REQUIREMENTS
Print verbatim the portion of the listing that begins with the line containing "光迅奇点 (210, 835)" and ends with the line containing "Go Up ▲ (534, 906)", including both of those lines.

---------- RECORDS FOR THE EXERCISE ----------

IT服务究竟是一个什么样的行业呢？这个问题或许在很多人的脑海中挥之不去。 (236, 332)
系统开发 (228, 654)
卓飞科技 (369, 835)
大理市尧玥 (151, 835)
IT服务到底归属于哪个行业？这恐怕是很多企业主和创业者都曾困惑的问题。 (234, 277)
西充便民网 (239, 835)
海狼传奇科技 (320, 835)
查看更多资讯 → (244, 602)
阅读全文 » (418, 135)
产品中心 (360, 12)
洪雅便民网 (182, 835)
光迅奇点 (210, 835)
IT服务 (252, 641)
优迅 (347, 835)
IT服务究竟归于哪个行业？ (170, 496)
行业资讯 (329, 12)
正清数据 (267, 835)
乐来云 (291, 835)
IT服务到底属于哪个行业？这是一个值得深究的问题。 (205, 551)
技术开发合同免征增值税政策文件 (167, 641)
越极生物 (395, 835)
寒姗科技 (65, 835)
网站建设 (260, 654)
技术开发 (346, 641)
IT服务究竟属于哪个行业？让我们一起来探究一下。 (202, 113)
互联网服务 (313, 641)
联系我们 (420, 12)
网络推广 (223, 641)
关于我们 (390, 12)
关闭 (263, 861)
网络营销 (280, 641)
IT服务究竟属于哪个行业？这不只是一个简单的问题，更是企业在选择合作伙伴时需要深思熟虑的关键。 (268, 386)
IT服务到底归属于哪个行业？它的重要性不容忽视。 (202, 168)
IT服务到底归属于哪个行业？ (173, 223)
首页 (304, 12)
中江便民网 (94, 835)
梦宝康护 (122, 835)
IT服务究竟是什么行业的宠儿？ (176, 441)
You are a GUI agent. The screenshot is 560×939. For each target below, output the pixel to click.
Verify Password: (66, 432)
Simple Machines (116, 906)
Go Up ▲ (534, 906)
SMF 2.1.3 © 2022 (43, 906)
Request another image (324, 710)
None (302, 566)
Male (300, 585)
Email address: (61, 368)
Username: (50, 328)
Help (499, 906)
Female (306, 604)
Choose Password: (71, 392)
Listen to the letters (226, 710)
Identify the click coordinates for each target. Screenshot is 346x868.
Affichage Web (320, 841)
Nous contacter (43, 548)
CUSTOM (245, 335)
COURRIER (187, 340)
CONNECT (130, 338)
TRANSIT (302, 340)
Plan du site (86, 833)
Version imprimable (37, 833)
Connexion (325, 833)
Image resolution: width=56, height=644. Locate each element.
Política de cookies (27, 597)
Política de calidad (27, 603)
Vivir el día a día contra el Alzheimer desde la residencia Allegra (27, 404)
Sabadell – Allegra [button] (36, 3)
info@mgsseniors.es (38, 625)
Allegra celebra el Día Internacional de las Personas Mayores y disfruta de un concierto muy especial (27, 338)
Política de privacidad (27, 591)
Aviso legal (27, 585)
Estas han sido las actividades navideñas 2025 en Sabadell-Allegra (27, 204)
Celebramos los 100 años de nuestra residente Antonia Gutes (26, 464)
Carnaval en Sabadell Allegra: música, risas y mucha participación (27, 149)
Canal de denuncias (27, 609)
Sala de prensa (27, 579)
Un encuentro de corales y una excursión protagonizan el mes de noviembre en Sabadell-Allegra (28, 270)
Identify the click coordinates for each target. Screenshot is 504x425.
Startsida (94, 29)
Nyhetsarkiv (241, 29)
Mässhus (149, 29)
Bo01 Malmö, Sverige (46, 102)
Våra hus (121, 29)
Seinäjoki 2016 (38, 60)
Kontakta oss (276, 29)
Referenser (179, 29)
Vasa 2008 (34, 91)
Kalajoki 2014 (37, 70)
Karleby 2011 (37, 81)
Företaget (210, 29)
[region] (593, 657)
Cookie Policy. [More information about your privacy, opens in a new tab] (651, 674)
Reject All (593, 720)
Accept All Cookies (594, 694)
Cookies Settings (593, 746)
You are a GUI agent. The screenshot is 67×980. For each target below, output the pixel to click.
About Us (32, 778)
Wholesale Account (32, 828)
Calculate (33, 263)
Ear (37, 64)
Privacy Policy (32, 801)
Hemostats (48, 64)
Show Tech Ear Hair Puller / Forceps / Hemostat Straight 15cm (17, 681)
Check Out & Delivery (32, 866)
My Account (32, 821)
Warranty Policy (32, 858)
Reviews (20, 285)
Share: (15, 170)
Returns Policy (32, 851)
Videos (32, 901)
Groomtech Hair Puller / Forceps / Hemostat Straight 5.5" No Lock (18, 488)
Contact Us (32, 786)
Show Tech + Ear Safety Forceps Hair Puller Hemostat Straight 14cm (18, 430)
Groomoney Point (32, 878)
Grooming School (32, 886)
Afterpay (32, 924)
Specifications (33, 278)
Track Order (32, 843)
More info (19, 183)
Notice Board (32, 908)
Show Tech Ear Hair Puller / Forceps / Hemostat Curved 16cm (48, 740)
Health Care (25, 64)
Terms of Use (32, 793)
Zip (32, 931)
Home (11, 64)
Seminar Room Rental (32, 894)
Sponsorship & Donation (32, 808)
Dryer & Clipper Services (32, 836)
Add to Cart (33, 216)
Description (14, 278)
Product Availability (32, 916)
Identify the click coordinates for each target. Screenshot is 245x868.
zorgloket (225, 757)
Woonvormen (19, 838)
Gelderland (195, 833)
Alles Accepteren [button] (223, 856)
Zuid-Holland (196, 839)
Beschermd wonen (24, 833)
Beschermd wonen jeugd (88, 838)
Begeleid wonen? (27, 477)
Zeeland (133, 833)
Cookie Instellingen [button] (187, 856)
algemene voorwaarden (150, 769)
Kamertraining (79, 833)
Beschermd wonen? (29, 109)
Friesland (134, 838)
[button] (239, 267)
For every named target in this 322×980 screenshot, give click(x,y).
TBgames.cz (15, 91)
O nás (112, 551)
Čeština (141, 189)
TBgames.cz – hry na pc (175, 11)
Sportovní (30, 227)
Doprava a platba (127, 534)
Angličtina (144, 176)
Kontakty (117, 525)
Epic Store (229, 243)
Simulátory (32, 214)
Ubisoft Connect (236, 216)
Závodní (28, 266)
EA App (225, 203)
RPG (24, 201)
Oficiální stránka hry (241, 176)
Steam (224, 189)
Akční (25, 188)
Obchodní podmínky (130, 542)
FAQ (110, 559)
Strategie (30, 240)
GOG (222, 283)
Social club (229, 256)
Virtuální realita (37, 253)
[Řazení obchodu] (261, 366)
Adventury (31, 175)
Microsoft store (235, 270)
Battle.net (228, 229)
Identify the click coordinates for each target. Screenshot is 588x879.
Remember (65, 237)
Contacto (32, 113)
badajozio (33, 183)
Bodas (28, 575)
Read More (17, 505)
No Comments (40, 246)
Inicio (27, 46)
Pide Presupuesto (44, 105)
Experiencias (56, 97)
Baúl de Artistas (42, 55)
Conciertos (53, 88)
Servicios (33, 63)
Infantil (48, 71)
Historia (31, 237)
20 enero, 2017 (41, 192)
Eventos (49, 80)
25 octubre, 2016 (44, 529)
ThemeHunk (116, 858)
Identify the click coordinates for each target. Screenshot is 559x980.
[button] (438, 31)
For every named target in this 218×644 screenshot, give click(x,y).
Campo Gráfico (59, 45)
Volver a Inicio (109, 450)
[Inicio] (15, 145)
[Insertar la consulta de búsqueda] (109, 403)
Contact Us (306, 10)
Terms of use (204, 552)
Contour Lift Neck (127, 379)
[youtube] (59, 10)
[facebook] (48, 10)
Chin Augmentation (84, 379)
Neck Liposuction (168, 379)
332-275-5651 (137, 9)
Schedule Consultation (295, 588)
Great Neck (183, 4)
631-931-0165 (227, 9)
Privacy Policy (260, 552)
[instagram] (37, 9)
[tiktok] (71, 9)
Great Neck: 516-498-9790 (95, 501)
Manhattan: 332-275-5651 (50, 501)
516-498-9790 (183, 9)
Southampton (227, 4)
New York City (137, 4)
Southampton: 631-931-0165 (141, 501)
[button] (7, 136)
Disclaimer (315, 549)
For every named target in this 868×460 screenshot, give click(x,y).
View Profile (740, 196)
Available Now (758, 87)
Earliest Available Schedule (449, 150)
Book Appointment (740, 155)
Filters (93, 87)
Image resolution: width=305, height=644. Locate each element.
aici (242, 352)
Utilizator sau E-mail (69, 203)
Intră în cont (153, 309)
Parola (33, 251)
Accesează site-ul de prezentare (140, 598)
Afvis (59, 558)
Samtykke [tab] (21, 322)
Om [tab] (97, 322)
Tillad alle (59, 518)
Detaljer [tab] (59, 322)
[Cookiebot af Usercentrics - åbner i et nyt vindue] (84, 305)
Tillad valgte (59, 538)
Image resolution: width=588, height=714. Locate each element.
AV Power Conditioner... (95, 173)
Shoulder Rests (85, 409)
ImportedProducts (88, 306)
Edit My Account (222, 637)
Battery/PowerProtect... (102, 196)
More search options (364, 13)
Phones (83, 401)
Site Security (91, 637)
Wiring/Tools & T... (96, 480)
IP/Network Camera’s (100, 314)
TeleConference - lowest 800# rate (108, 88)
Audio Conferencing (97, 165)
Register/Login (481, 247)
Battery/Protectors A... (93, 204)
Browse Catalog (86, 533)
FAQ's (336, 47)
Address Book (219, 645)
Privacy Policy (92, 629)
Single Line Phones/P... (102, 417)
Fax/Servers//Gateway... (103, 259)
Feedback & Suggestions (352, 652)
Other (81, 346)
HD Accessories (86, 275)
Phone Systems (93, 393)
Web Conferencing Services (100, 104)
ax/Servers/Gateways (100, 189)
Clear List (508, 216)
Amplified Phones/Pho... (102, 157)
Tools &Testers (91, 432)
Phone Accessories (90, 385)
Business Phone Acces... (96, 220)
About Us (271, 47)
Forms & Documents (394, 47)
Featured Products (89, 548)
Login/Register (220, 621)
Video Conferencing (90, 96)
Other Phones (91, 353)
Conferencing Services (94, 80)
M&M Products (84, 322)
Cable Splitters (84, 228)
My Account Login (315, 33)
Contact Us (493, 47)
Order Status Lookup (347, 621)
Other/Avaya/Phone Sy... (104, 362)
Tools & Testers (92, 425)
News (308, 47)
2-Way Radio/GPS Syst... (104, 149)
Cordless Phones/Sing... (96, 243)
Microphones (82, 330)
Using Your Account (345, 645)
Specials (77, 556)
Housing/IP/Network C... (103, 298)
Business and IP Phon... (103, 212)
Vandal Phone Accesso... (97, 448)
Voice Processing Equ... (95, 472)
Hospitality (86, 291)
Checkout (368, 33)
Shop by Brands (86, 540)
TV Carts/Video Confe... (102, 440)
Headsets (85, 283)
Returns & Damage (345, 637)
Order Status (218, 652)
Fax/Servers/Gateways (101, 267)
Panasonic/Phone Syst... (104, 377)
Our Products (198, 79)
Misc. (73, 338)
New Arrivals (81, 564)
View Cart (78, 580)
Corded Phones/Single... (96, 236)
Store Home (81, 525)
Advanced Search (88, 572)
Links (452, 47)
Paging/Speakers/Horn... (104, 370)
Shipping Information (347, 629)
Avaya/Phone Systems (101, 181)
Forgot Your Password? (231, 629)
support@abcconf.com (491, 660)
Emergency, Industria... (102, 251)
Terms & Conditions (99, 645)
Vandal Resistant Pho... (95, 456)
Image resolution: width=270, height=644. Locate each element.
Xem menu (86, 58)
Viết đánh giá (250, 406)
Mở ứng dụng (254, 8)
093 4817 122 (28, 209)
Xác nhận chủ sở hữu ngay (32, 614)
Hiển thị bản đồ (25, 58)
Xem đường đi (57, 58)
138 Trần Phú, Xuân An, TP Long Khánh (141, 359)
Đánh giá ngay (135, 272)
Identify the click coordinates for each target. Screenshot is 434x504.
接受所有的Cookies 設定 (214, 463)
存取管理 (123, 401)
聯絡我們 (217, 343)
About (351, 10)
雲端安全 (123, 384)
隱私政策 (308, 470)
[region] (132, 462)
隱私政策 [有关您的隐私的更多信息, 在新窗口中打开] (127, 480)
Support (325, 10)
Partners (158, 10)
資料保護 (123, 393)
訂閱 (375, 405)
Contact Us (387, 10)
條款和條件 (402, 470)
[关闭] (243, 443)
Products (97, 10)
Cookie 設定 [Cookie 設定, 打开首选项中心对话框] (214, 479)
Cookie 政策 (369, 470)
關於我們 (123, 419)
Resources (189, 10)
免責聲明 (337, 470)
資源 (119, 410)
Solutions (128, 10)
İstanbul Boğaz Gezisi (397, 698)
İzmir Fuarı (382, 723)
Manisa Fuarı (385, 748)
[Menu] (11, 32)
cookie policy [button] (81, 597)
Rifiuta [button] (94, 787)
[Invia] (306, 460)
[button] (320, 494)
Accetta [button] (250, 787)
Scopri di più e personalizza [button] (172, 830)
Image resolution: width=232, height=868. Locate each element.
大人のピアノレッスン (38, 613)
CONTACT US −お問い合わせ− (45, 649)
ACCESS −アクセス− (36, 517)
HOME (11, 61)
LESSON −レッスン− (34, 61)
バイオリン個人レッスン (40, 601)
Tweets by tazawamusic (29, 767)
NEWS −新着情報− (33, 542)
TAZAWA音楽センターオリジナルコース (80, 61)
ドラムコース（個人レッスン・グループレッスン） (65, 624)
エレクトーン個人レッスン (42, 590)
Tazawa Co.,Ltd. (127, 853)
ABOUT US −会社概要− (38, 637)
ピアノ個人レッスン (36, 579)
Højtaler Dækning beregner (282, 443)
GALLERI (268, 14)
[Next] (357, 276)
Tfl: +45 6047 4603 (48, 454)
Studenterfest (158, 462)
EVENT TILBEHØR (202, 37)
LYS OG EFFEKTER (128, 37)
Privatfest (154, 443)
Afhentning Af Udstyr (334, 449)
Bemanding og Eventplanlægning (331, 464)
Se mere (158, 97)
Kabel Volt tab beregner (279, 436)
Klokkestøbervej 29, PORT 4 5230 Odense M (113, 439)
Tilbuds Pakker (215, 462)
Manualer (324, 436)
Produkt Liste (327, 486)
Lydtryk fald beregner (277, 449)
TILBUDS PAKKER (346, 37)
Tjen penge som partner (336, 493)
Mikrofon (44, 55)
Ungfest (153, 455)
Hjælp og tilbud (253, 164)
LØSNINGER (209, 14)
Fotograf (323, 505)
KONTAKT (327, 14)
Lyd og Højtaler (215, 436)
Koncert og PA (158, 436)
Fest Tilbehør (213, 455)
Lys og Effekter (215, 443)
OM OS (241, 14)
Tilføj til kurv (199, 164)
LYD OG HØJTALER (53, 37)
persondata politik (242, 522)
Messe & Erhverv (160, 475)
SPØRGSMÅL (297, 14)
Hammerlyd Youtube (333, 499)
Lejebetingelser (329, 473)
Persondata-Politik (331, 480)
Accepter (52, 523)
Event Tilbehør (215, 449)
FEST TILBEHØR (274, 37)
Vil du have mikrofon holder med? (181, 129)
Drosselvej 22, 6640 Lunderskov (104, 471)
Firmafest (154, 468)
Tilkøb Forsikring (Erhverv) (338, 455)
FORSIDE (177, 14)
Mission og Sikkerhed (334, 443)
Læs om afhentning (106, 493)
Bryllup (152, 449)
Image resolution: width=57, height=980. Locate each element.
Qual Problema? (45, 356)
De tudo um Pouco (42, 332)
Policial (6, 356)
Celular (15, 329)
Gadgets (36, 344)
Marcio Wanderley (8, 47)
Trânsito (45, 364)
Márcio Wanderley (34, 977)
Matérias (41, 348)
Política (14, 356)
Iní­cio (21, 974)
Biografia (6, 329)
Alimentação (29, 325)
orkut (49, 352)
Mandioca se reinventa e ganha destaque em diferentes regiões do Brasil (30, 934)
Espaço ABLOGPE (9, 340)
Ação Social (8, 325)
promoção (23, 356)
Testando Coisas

----------

OUTPUT
光迅奇点 (210, 835)
IT服务 (252, 641)
优迅 (347, 835)
IT服务究竟归于哪个行业？ (170, 496)
行业资讯 (329, 12)
正清数据 (267, 835)
乐来云 (291, 835)
IT服务到底属于哪个行业？这是一个值得深究的问题。 (205, 551)
技术开发合同免征增值税政策文件 (167, 641)
越极生物 (395, 835)
寒姗科技 (65, 835)
网站建设 (260, 654)
技术开发 (346, 641)
IT服务究竟属于哪个行业？让我们一起来探究一下。 (202, 113)
互联网服务 (313, 641)
联系我们 (420, 12)
网络推广 (223, 641)
关于我们 (390, 12)
关闭 (263, 861)
网络营销 (280, 641)
IT服务究竟属于哪个行业？这不只是一个简单的问题，更是企业在选择合作伙伴时需要深思熟虑的关键。 (268, 386)
IT服务到底归属于哪个行业？它的重要性不容忽视。 (202, 168)
IT服务到底归属于哪个行业？ (173, 223)
首页 (304, 12)
中江便民网 (94, 835)
梦宝康护 (122, 835)
IT服务究竟是什么行业的宠儿？ (176, 441)
You are a GUI agent. The screenshot is 560×939. For each target below, output the pixel to click.
Verify Password: (66, 432)
Simple Machines (116, 906)
Go Up ▲ (534, 906)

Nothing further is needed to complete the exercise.